Yep - right by the cemetery. Not a dangerous road in the slightest. The approach to the incident site is perfectly straight. Apart from being part of the support network for the family, my main concern now is the legal side of things - the inquest, the police investigation, the trial and sentencing. I'm in touch with Cyclists Defence League, British Cycling etc to make sure we have the right people on the job.


----------



## Plax (2 Jul 2012)

If it was right by the cemetry do you think the driver was in some way distracted? No excuse I know but I've had an incident when a woman crashed into me coming out of a cemetry exit. She basically went to turn right, clearly never saw me until it was too late, panicked, stomped on the accelerator instead on the brake (she admitted to this straight away) and crashed straight into the side of me. Knocked me clean into the other lane. Would have been really nasty if I was on my bike at the time and not in my car. This was on a road which really I wouldn't rate as dangerous.

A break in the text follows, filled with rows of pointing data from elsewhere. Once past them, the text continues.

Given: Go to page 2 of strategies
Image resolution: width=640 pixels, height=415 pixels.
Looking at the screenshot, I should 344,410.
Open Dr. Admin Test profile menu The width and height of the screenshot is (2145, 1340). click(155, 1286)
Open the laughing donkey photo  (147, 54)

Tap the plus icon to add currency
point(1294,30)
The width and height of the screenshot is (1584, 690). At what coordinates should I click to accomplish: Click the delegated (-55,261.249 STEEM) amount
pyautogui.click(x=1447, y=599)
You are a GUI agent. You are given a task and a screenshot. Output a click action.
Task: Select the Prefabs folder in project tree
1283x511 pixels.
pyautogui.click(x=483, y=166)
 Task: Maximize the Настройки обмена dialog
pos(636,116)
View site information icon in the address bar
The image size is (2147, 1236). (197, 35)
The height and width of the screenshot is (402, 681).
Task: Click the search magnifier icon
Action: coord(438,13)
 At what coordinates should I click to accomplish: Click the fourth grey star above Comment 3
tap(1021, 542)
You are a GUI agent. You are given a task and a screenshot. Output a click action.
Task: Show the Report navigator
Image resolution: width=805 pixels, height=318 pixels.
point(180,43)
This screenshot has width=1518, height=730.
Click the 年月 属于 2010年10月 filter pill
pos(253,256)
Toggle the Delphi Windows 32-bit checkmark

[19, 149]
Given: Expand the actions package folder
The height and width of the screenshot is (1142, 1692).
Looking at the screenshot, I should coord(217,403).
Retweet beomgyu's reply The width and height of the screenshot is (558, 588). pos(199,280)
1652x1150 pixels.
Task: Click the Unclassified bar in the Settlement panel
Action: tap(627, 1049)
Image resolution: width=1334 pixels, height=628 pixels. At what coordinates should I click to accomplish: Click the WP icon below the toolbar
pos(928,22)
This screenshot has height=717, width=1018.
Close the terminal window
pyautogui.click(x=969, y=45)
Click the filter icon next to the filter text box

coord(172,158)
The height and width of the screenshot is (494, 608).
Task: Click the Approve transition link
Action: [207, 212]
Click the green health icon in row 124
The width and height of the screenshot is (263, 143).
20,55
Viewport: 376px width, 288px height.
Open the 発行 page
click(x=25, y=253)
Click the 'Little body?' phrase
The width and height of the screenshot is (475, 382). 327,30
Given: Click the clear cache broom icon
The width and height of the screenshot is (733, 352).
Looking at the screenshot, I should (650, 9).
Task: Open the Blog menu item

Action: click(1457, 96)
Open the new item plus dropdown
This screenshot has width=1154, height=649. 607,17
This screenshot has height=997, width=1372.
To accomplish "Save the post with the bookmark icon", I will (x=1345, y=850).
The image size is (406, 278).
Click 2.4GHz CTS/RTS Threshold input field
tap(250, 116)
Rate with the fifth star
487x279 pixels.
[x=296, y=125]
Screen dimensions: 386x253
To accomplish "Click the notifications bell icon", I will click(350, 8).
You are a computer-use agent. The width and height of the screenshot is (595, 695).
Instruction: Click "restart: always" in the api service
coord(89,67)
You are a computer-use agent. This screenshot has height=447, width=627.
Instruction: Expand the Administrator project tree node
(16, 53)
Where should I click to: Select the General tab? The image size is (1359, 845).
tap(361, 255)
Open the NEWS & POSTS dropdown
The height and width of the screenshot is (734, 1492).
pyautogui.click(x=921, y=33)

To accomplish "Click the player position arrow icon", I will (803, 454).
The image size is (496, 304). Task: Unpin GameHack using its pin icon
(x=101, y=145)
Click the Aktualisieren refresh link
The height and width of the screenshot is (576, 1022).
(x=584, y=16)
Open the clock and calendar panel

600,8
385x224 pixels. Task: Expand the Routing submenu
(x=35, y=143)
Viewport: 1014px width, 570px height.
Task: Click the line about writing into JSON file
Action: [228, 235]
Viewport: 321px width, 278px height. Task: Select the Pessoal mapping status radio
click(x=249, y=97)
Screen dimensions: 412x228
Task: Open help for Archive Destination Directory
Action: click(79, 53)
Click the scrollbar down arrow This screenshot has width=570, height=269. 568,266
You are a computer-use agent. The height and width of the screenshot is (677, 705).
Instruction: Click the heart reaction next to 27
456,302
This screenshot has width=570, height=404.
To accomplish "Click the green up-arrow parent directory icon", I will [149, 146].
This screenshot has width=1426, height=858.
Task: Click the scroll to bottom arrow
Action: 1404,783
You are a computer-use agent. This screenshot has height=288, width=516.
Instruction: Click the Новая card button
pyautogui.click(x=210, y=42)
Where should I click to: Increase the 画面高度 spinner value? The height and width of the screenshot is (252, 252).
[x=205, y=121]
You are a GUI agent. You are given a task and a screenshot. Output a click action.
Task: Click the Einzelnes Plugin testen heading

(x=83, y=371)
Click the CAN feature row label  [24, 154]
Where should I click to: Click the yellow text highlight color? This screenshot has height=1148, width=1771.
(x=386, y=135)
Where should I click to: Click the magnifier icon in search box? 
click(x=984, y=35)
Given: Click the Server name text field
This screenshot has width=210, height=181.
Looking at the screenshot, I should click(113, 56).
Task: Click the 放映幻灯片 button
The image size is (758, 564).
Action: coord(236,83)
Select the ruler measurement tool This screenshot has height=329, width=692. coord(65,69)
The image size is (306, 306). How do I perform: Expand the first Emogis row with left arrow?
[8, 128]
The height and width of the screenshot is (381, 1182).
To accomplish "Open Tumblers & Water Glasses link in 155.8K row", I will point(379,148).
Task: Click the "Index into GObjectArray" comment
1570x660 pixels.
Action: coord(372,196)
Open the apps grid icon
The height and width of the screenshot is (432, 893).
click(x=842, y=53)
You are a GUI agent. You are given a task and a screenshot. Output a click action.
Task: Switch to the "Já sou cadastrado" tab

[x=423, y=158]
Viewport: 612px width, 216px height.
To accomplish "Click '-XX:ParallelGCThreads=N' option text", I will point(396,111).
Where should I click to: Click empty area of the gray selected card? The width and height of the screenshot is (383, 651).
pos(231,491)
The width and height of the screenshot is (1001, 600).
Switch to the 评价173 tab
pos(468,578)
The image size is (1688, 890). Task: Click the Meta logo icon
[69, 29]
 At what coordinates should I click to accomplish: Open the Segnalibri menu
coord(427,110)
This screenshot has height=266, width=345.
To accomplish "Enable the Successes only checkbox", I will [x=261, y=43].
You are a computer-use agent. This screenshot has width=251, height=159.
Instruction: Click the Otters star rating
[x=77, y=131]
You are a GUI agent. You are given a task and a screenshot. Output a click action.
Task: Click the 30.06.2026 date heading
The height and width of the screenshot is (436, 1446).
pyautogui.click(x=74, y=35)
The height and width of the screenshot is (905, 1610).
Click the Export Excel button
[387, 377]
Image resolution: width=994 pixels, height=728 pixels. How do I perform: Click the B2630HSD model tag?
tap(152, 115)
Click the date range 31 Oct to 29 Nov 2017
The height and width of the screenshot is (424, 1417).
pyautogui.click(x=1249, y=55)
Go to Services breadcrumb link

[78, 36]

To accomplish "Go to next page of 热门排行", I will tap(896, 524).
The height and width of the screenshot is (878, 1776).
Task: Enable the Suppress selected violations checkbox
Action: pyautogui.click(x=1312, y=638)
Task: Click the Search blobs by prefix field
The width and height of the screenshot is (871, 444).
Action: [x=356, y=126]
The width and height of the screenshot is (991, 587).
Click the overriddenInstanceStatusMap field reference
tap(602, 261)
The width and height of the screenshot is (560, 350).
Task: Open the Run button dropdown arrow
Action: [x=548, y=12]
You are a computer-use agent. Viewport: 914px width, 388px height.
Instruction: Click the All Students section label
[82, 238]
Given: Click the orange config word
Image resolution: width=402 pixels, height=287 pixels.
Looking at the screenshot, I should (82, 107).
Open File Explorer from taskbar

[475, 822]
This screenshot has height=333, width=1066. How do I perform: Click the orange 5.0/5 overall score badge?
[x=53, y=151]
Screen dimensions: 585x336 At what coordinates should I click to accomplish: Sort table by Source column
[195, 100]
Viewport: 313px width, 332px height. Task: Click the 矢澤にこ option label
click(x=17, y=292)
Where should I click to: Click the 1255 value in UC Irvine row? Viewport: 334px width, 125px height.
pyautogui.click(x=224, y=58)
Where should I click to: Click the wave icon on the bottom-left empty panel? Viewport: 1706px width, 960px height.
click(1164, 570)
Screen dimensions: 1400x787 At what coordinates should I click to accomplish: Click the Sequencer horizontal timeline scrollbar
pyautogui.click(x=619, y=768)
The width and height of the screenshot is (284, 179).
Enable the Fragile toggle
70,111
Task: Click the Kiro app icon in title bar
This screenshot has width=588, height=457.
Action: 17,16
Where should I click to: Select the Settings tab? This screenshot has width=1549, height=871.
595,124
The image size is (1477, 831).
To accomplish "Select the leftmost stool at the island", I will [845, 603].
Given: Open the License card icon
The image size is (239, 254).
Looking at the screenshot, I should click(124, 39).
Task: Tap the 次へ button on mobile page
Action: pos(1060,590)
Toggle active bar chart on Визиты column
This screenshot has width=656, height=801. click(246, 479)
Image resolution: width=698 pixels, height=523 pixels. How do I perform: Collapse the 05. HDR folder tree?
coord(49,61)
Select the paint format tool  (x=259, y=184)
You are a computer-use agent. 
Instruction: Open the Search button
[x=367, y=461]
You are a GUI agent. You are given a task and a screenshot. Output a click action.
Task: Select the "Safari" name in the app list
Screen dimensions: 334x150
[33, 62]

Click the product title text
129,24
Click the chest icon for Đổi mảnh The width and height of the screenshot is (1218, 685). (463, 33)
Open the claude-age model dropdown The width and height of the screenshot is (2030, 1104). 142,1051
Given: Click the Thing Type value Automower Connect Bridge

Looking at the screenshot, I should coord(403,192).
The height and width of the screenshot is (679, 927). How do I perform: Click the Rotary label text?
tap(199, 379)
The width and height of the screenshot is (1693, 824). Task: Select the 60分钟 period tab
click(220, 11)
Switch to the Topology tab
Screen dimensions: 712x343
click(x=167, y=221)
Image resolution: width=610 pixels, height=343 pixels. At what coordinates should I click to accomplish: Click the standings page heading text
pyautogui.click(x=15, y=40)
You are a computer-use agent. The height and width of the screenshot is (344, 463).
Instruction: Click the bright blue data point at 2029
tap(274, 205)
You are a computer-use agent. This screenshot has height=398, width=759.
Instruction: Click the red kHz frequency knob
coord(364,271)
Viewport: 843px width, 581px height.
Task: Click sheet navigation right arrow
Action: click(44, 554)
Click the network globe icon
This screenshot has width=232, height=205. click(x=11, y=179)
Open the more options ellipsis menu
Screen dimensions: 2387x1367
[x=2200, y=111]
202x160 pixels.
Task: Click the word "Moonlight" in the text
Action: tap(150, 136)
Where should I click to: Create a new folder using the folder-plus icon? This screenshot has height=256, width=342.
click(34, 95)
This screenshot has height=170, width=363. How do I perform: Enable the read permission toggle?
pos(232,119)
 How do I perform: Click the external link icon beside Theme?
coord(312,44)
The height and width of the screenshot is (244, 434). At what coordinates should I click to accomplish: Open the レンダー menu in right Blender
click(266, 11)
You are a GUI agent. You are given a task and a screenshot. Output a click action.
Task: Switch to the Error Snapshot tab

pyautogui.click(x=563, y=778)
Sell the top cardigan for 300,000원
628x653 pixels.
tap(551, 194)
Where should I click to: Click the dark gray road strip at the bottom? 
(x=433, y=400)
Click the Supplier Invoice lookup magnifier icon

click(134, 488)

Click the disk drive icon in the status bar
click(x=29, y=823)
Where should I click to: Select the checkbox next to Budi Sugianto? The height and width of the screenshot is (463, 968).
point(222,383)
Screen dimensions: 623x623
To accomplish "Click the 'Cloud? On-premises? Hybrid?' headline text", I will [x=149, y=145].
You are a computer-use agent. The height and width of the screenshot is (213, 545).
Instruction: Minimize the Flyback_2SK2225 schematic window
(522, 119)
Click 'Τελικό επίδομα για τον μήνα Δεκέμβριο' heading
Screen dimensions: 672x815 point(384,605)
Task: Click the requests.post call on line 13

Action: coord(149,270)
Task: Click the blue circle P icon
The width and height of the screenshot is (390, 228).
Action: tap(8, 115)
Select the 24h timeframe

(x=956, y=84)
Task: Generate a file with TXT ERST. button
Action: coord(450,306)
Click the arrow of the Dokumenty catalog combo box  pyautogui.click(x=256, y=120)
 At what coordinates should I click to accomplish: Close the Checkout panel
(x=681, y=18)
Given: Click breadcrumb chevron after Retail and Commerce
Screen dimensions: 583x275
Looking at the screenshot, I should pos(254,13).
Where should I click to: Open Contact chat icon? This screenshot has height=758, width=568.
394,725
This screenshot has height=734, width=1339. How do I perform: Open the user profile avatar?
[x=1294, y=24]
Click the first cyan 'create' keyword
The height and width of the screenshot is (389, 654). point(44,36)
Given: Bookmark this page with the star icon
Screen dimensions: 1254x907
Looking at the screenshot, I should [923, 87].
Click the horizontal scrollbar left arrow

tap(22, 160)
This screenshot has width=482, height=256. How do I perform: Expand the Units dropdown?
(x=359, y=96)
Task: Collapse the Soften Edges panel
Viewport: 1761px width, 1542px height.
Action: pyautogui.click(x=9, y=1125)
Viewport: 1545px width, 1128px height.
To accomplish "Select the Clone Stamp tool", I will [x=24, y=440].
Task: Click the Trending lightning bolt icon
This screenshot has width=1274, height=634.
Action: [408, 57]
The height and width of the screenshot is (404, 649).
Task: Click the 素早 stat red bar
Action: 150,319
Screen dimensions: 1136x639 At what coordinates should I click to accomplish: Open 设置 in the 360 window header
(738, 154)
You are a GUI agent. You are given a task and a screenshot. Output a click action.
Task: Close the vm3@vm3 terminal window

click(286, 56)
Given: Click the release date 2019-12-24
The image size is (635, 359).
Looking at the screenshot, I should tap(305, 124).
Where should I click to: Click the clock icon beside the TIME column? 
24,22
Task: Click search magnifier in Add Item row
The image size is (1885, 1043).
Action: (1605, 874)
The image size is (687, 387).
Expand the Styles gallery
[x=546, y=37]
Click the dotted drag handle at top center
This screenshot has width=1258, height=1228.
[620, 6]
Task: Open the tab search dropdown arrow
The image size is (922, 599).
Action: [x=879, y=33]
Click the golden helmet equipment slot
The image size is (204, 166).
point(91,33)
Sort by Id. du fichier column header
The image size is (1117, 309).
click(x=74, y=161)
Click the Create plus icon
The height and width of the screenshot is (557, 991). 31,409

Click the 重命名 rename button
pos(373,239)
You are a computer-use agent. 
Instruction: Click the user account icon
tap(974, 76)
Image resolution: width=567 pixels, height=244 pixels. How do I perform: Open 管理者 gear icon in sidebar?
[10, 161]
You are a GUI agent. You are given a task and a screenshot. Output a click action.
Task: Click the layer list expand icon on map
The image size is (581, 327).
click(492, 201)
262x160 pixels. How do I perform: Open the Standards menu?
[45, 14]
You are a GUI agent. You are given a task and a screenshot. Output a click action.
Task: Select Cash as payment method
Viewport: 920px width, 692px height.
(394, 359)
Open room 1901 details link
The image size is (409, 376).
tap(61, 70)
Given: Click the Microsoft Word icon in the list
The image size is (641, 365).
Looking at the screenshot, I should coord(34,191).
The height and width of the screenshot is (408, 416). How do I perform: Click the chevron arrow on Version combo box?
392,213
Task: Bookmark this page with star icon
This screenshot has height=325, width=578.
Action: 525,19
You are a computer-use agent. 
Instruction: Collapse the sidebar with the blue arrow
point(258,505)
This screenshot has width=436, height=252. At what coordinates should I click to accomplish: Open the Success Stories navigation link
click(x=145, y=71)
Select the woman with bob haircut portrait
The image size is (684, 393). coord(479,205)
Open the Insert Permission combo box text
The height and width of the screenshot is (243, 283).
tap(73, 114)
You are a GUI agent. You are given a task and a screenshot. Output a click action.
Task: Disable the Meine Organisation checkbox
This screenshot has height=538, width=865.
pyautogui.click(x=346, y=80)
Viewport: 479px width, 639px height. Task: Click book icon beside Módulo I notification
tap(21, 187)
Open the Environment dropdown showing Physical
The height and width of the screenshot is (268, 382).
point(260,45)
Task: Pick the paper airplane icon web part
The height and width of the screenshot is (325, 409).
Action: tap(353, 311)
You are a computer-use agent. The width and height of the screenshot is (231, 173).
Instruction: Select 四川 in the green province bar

Anyways condolances to yourself and friends of the young man concerned.


----------



## mumbo jumbo (2 Jul 2012)

I can't imagine what can have been going through the driver's head. Hopefully the police will do their job and work that out.


----------



## Arjimlad (2 Jul 2012)

Truly awful. So sorry to read of this tragic loss.


----------



## Wobblers (2 Jul 2012)

Terrible, terrible news. My thoughts go out to his friends and family as well as yourself, MJ.


----------



## BrumJim (17 Jan 2013)

Not a great result:
http://www.solihullnews.net/news/so...er-cyclist-dies-in-collision-105074-32622442/


----------



## sabian92 (17 Jan 2013)

BrumJim said:


> Not a great result:
> http://www.solihullnews.net/news/so...er-cyclist-dies-in-collision-105074-32622442/


 
THIRTY FIVE QUID?

Is that the price of a human life?

What a f**king ridiculous penalty to hand out.


----------



## Hip Priest (17 Jan 2013)

Given the description of the incident in the above article, he seems to have got off astonishingly lightly. Injustice piled upon tragedy. My sympathies to Mr Ridgway's family & friends.


----------



## GetAGrip (17 Jan 2013)

Deleted


----------



## glenn forger (17 Jan 2013)

> The victim’s aunt Debbie Sarjant broke down in tears at Solihull Magistrates Court as Malcolm Stoddart, prosecuting, described how her nephew’s body was flung onto the bonnet of driver Ichhapal Bhamra’s car.
> But the 54-year-old, of Oak Hill Crescent, Acocks Green, had carried on driving a further 90 metres, with the cyclist on his Toyota Previa, hitting traffic signs along the way until finally colliding with a tree.


 
WTF?


----------



## Herzog (17 Jan 2013)

35 quid, better if it was nothing, that's an insulting amount. Especially after:

"...the 54-year-old, of Oak Hill Crescent, Acocks Green, had carried on driving a further 90 metres, with the cyclist on his Toyota Previa, hitting traffic signs along the way until finally colliding with a tree."​ 
"...the Crown Prosecution Service were unable to determine the cause of the crash and whether that, or the subsequent journey, had caused Tom’s death."​ 
I'm not sure I fully understand the CPS judgement...


----------



## glenn forger (17 Jan 2013)

Baffling. What the hell is going on at the CPS? £35, I mean, you may as well fine the driver a ham sandwich, not being flippant but how the xxxx did they arrive at that figure? If the driver had been seen using a mobile phone he would have been fined more, yet he carried the lad on his vehicle for nearly 300 feet.


----------



## fossyant (17 Jan 2013)

And just 3 points FFS. The guy that knocked a cyclist off that I saw got more than that - 3 points and £120 and that was for bumps and bruises. Grrrr


----------



## MisterStan (17 Jan 2013)

Words fail me.


----------



## Beebo (17 Jan 2013)

Not an easy one to understand. He was a professional driver, the expected standard of driving should have been higher than average, and the duty of care should have been higher too.


----------



## Rickshaw Phil (17 Jan 2013)

This is absolutely appalling! How can driving so badly it costs a life result in a fine smaller than you'd get for littering??


----------



## CopperBrompton (17 Jan 2013)

I think this is one of those awful situations where it's blindingly obvious what happened - the driver wasn't paying attention immediately after the collision so we can be pretty confident the same was true immediately before it - but the evidence just isn't there for a conviction. :-(

The driver hasn't been prosecuted for the collision, hence the crazily low fine.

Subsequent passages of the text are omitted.